Reasoning Boundary (RB): The maximum problem difficulty level at which a model maintains a specific accuracy threshold (e.g., 90%).
CFRB: Completely Feasible Reasoning Boundary—the difficulty range where model accuracy is ≥ 90%, implying mastery without extensive aid.
PFRB: Partially Feasible Reasoning Boundary—the difficulty range where accuracy is between 10% and 90%, requiring consensus or clearer prompts.
CIRB: Completely Infeasible Reasoning Boundary—the difficulty range where accuracy is ≤ 10%, implying the task is beyond the model's current capacity.
Combination Law: A formula estimating a model's performance on a complex task as the weighted harmonic mean of its performance on sub-tasks (e.g., planning vs. calculation).
MARP: Minimum Acceptable Reasoning Path—a prompting strategy that simplifies the reasoning process to the minimum necessary steps to reduce error accumulation.
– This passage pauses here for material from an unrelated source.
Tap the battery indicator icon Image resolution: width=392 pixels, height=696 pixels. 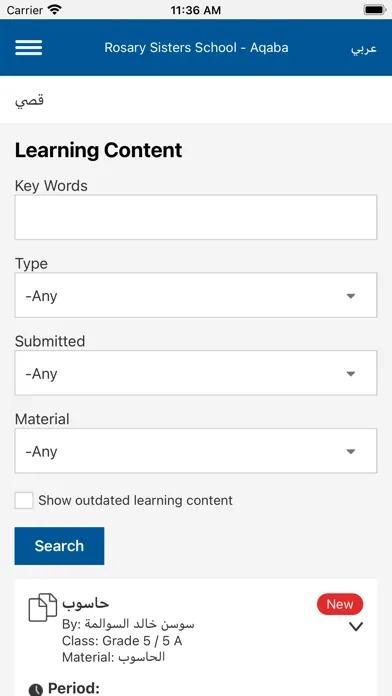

BigGSM: A new dataset constructed by the authors offering greater calculation complexity and longer reasoning chains than standard GSM8K.
Self-Consistency: A decoding strategy that samples multiple reasoning paths and selects the most consistent answer to improve accuracy.
PAL: Program-Aided Language models—a method using code generation to solve reasoning problems.